Navigating the array of third-party green-product certification groups can be a challenge for product manufacturers seeking to disclose material information and for specifiers looking for the most appropriate products for a project.

A new, cross-disciplinary task force announced today aims to fix that by streamlining the processes of content inventory, list screening, and full-hazard assessment among green-product certification programs. Called the Harmonization Task Group, it includes representatives from the Cradle to Cradle Products Innovation Institute (C2CPII), the Healthy Building Network (HBN), the Health Product Declaration (HPD) Collaborative, and Clean Product Action (CPA).

The task group is supported by a grant from the USGBC—allocated from its 2012 $3 million grant from Google—and was established in March 2013, authoring the USGBC’s August 2013 “Material Health Evaluation Programs Harmonization Opportunities Report.” The report featured a study by the C2CPII, CPA, and the HBN of five green-product certification programs: C2CPII’s Cradle to Cradle Certified Product Standard; CPA’s GreenScreen for Safer Chemicals; the HBN’s Pharos Chemical and Material Library and its Building Product Library; the HPD Collaborative’s Health Product Declaration; and the International Living Future Institute’s Declare.
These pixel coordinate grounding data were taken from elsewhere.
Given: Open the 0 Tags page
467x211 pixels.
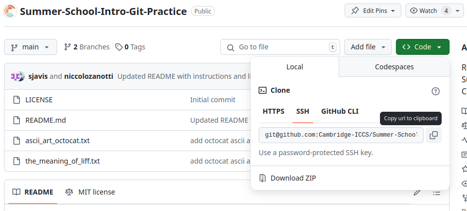Looking at the screenshot, I should pyautogui.click(x=130, y=47).
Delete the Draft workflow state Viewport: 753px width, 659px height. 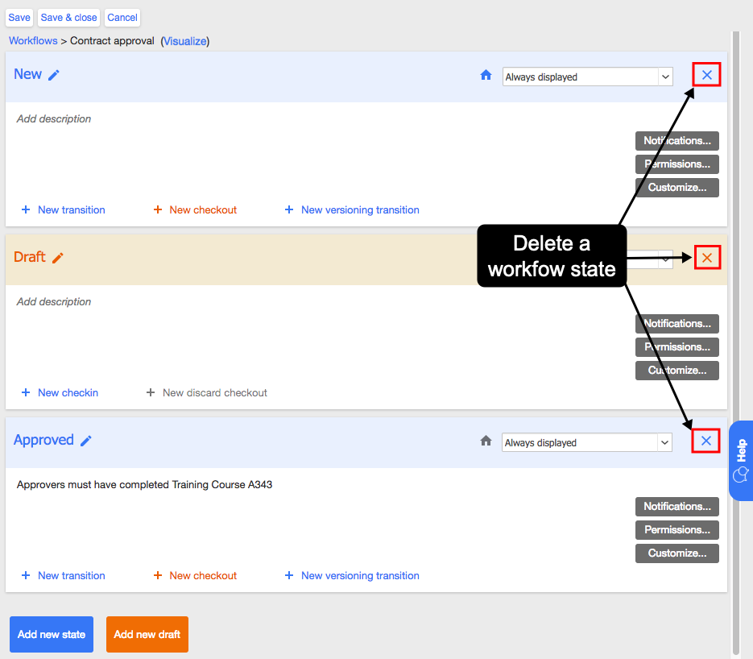coord(707,258)
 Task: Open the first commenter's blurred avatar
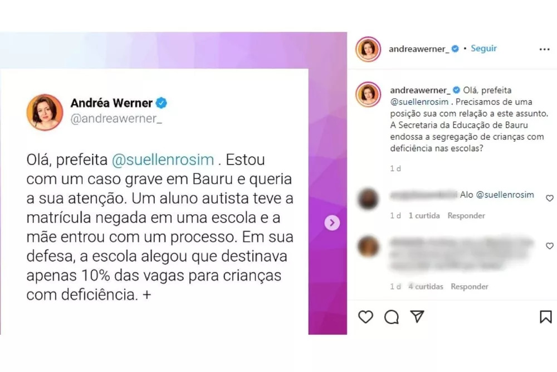(368, 198)
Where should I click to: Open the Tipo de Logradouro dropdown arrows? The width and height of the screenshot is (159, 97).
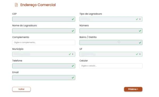(x=140, y=19)
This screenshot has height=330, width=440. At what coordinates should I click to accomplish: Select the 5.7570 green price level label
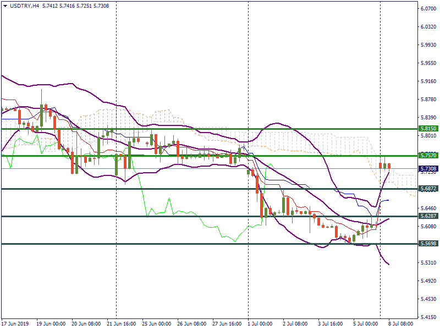(x=428, y=156)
“We should have one standard for reporting inventory disclosure information, we should have one method for screening, and we should ideally have one method for hazard assessment,” says Stacy Glass, vice president for the built environment at the Cradle to Cradle Products Innovation Institute. “If [manufacturers] do one inventory for an HPD, they can give that to their C2C assessor. If [a product] goes through a hazard assessment with Green Screen, that information can be used toward their C2C assessment.”
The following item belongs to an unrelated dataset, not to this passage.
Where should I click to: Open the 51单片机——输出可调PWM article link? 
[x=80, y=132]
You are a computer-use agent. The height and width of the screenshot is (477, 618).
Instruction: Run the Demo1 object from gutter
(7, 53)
The report found overlap in the type of information collected by each of the five programs and in the lists of hazardous chemicals they ban. Using the report’s recommendations as a basis, Glass says, the task group will create an online portal for information collection and screening. Meanwhile, each member group will aim to align their processes through standard revisions. Glass says the first phase of the portal is expected to launch this fall with the alignment among standards taking between 12 and 18 months. The task force hopes to create a shared hazards database within three years, Glass says.

“[Each program] can excel in its place in the marketplace,” Glass says, “but if the alignment happens, then it will make it easier for manufacturers to move between the tools that are most useful for them at the time.”

Editor's note: This post has been updated to clarify that the Harmonization Task Group was formed in March 2013 and authored the USGBC's August 2013 report.